#### TASK STATEMENT
In the benchmarking chapter below, condense the paragraph that begins "Rigorous benchmarking is essential" into a single shorter sentence that keeps its main facts.

Chapter 15: Benchmarking and Profiling

Rigorous benchmarking is essential for maintaining pforge’s performance guarantees. This chapter covers the tools, techniques, and methodologies for measuring and tracking performance across the entire development lifecycle.

Benchmarking Philosophy

Key Principles:

Measure, don’t guess: Intuition about performance is often wrong
Isolate variables: Benchmark one thing at a time
Statistical rigor: Account for variance and outliers
Continuous tracking: Prevent performance regressions
Representative workloads: Test realistic scenarios

Criterion: Statistical Benchmarking

Criterion is pforge’s primary benchmarking framework, providing statistical analysis and regression detection.

Basic Benchmark Structure

// benches/dispatch_benchmark.rs
use criterion::{black_box, criterion_group, criterion_main, Criterion};
use pforge_runtime::HandlerRegistry;

fn bench_handler_dispatch(c: &mut Criterion) {
    let mut registry = HandlerRegistry::new();
    registry.register("test_tool", TestHandler);

    let params = serde_json::to_vec(&TestInput {
        value: "test".to_string(),
    }).unwrap();

    c.bench_function("handler_dispatch", |b| {
        b.iter(|| {
            let result = registry.dispatch(
                black_box("test_tool"),
                black_box(&params),
            );
            black_box(result)
        });
    });
}

criterion_group!(benches, bench_handler_dispatch);
criterion_main!(benches);

Key Functions:

black_box(): Prevents compiler from optimizing away benchmarked code
c.bench_function(): Runs benchmark with automatic iteration count
b.iter(): Inner benchmark loop

Running Benchmarks

# Run all benchmarks
cargo bench

# Run specific benchmark
cargo bench --bench dispatch_benchmark

# Run with filtering
cargo bench handler

# Baseline comparison
cargo bench --save-baseline baseline-v1
# ... make changes ...
cargo bench --baseline baseline-v1

# Generate HTML report
open target/criterion/report/index.html

Benchmark Output

handler_dispatch        time:   [812.34 ns 815.92 ns 820.18 ns]
                        change: [-2.3421% -1.2103% +0.1234%] (p = 0.08 > 0.05)
                        No change in performance detected.
Found 3 outliers among 100 measurements (3.00%)
  2 (2.00%) high mild
  1 (1.00%) high severe

Reading Results:

time: [lower bound, estimate, upper bound] at 95% confidence
change: Performance delta vs previous run
outliers: Data points removed from statistical analysis
p-value: Statistical significance (< 0.05 = significant change)

#### RECORD EXTRACTS
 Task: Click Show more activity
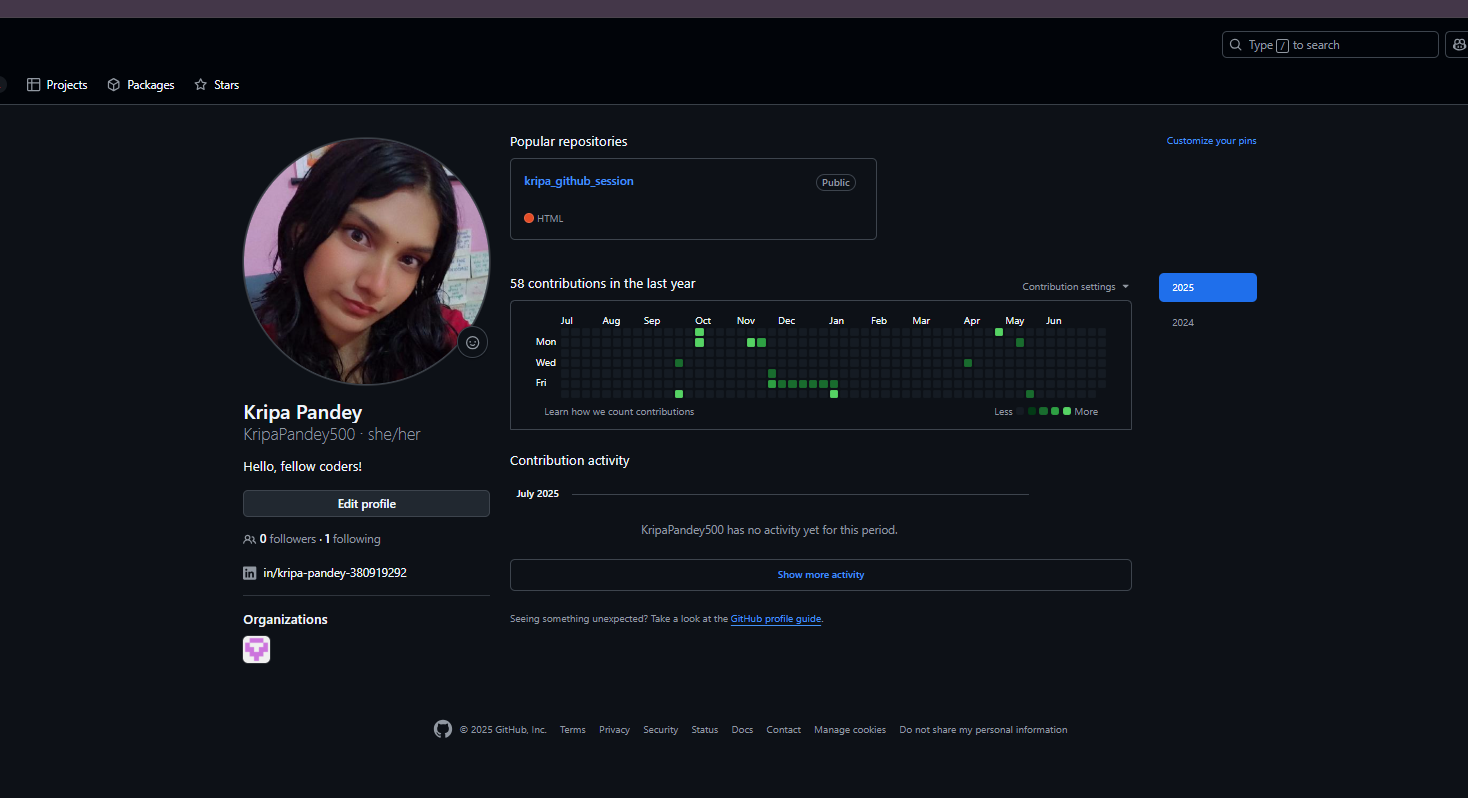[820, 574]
---
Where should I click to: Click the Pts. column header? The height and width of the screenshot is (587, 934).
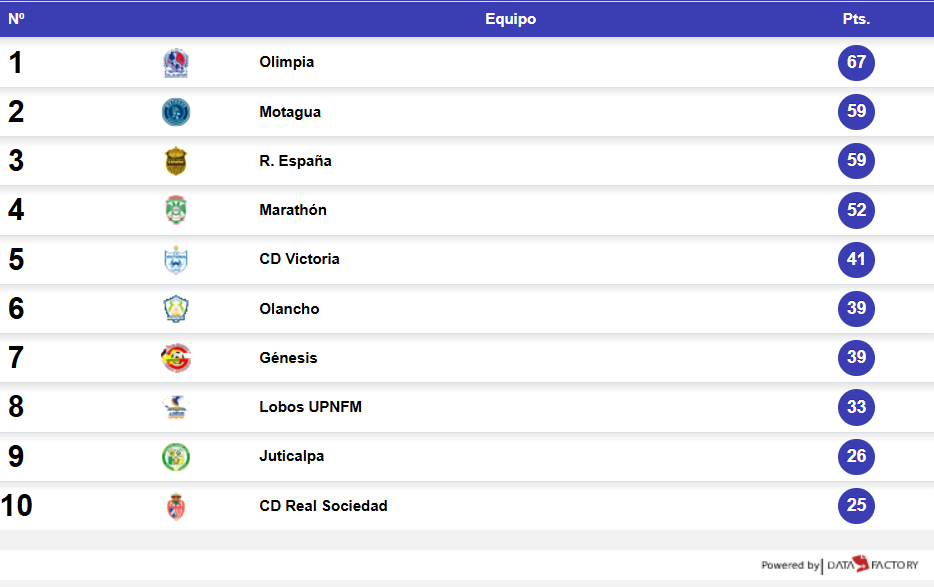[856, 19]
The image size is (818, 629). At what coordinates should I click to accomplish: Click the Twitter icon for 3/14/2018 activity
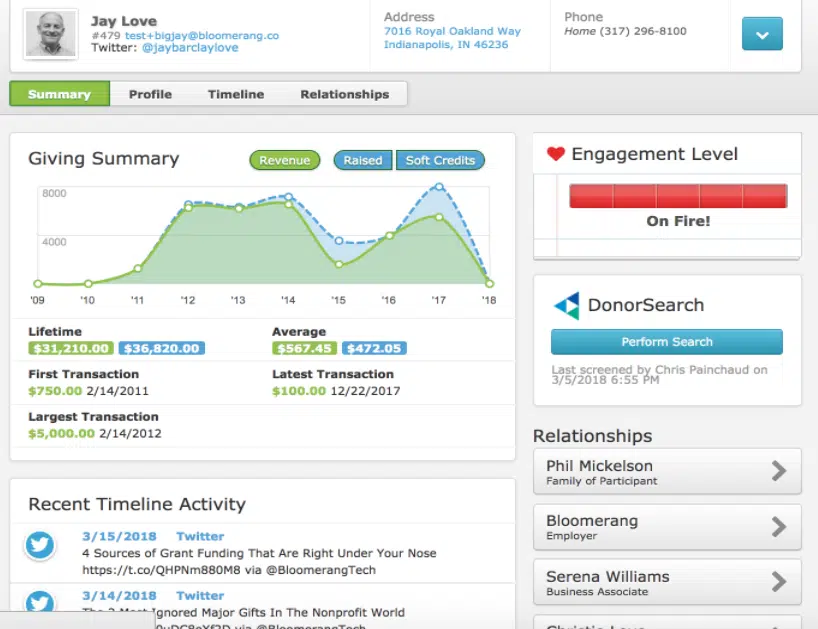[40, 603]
--
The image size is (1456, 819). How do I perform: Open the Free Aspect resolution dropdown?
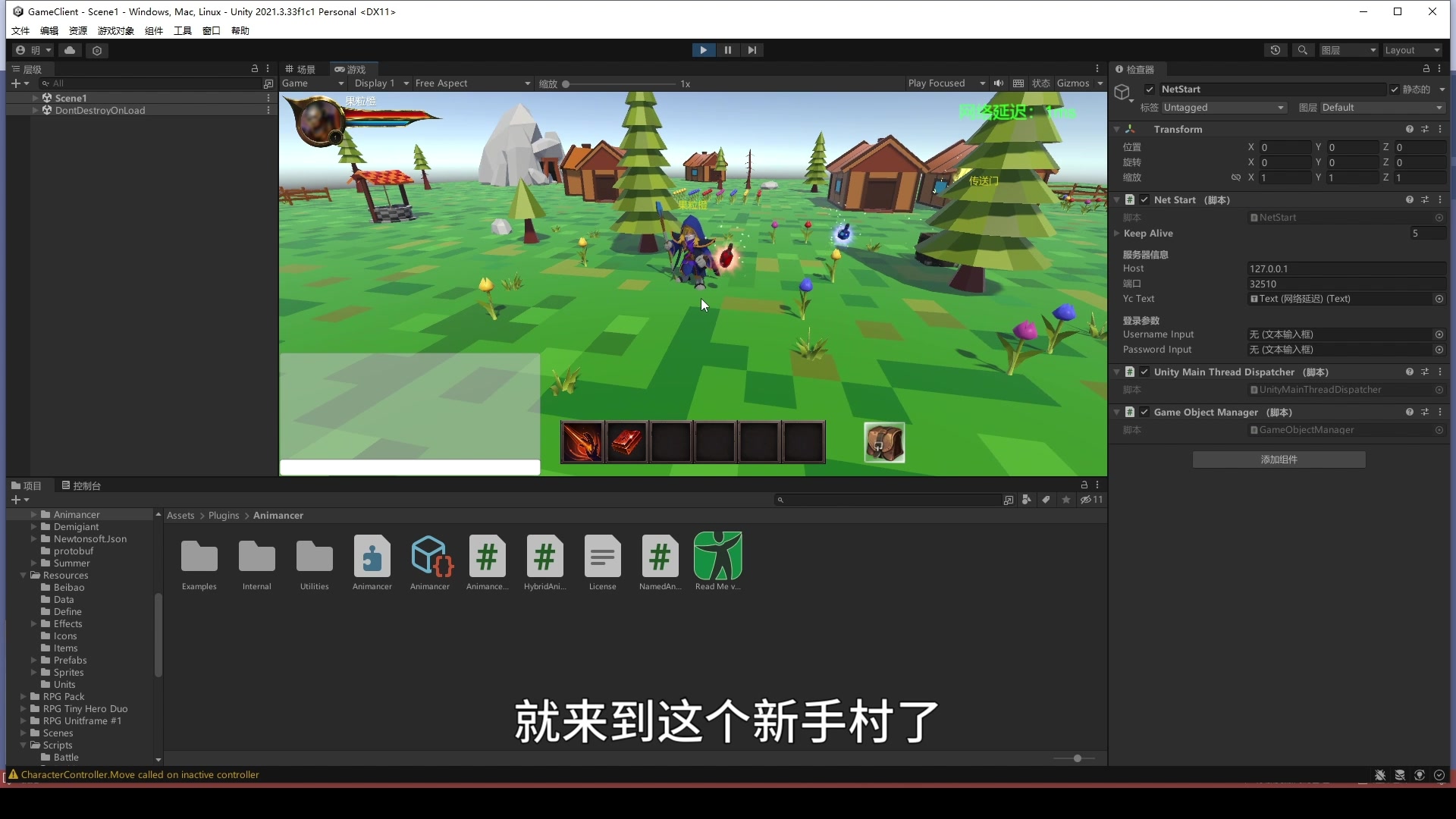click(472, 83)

#### WRITTEN REPLY
Rigorous benchmarking is key to pforge's performance guarantees, and this chapter covers the tools, techniques, and methods for measuring and tracking performance throughout development.